“Two reactors per year”: EDF steps up to relaunch nuclear power

by time news

2024-03-22 18:55:00

Despite the abysmal debt of 54 billion euros that the group carries on its shoulders, the CEO of EDF announced that he wanted to deploy “two reactors per year” starting next year. The idea is simple: revive French nuclear power thanks to EPR reactors.

Let’s say it, we are far from the current level of “one or two (reactors) per decade”. But the CEO wants to be reassuring: “We have already done four per year”, in the 1970s and 80s, “that’s because it’s possible”.

Today, only two power plants equipped with EDF EPRs are operating in the world, in Finland and China. Soon, the Normandy Flamanville EPR should see the light of day, 12 years late.

Launched in 1992 as the pinnacle of nuclear technology, based on an initial Franco-German collaboration, the European pressurized reactor (EPR) was designed to relaunch the atom in Europe, after the Chernobyl disaster of 1986, by promising safety and increased power. But the flagship has continued to accumulate difficulties, against a backdrop of loss of skills in the sector, while construction of the last reactor commissioned in France began in 1991.

Today, although there are many projects on the table, particularly with the French government, EDF is struggling to keep its schedule… and its costs. This is also a criticism that Bruno Le Maire made to the group.

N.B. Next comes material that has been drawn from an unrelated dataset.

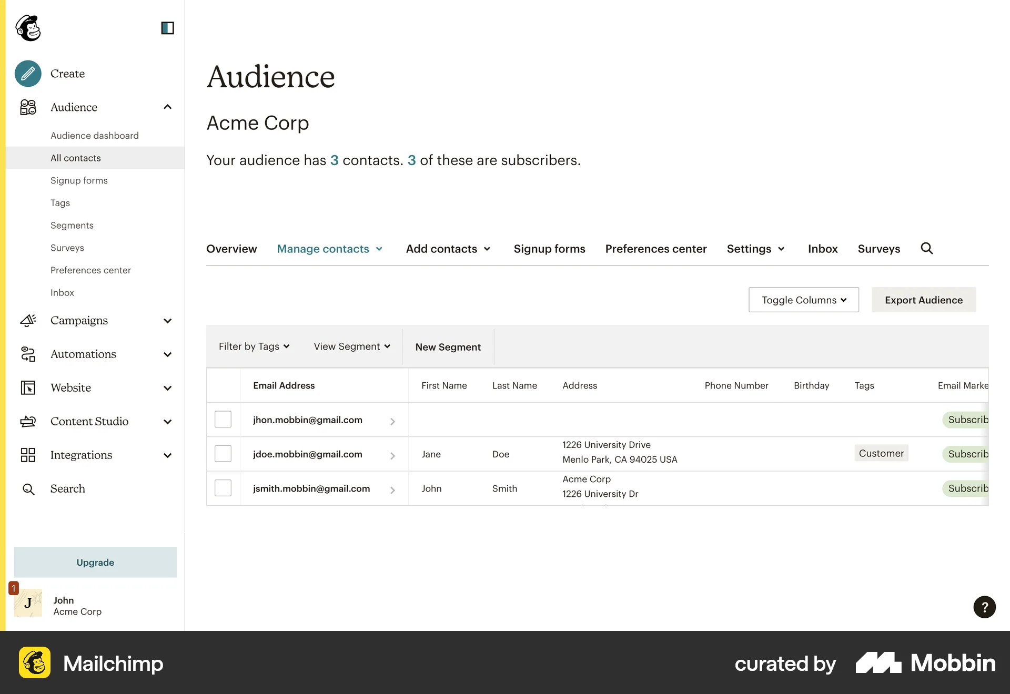1010x694 pixels.
Task: Expand the Filter by Tags dropdown
Action: (x=254, y=346)
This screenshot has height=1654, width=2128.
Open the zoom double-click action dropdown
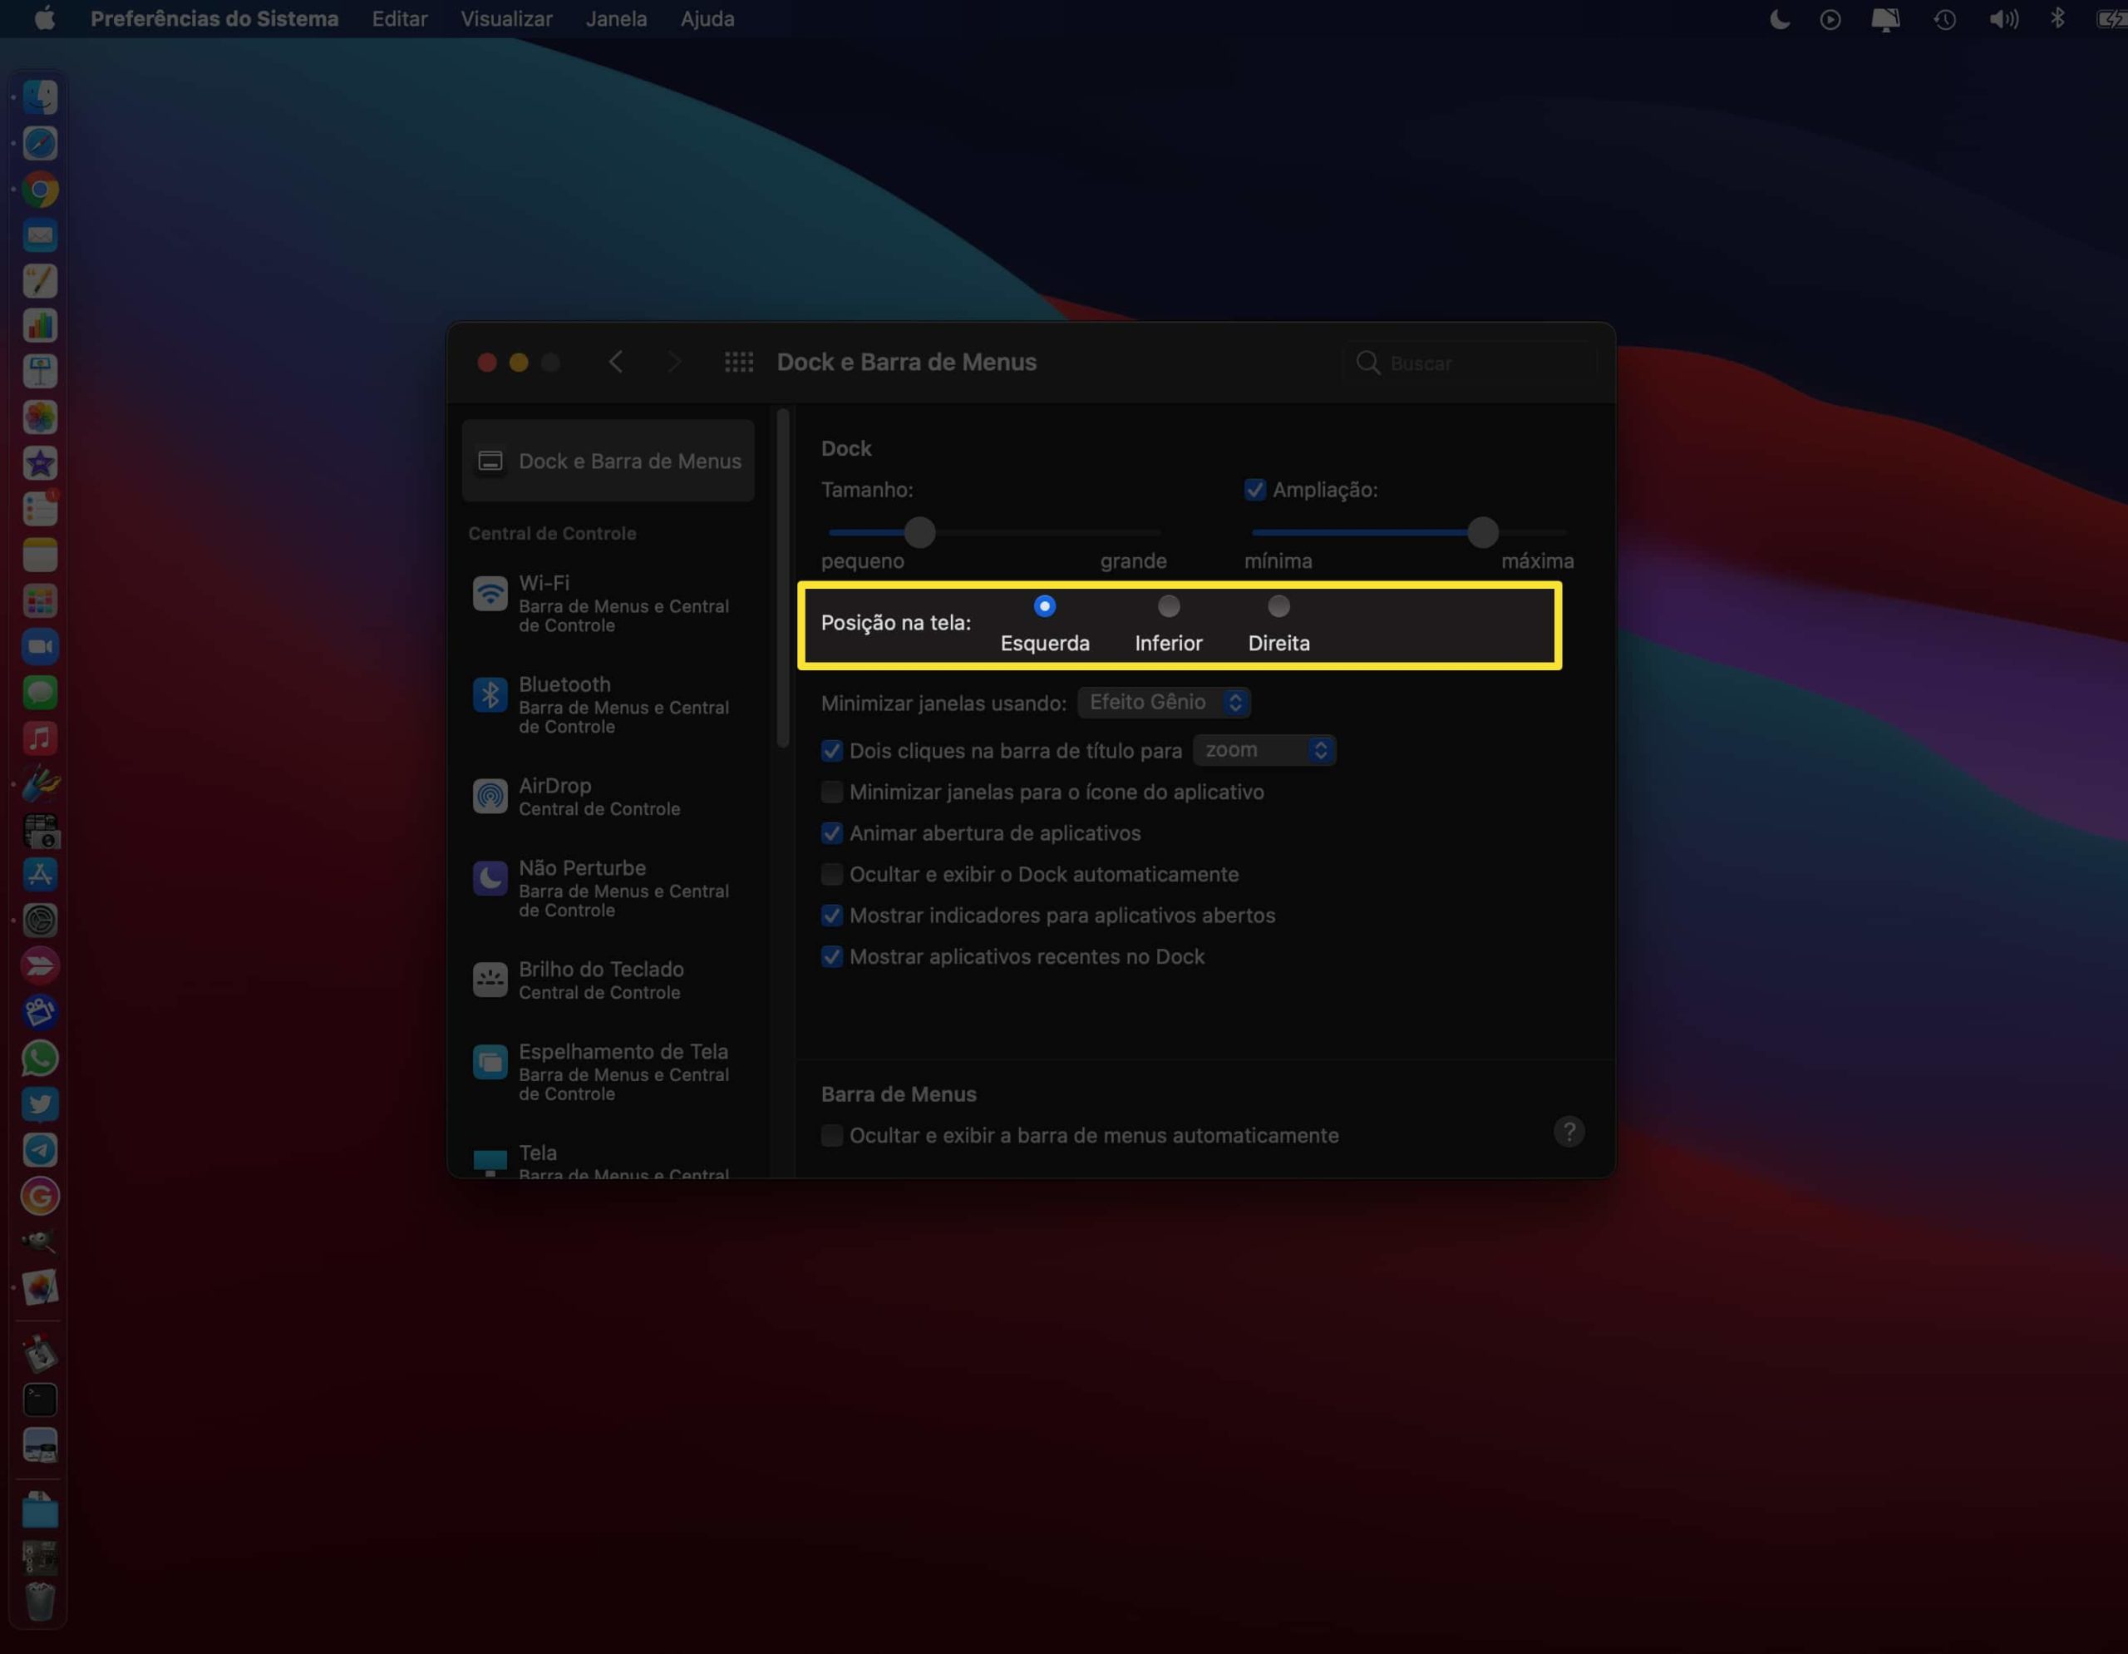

Despite everything, EDF says it is fully mobilized to achieve an optimized and standardized EPR2 model, taking into account the pitfalls of the past. “We must simplify construction (…) standardize the number and type of equipment,” explained Joël Barre, interministerial delegate for new nuclear power. For EDF, the objective is to achieve a “series effect”, therefore building reactors industrially to be more competitive.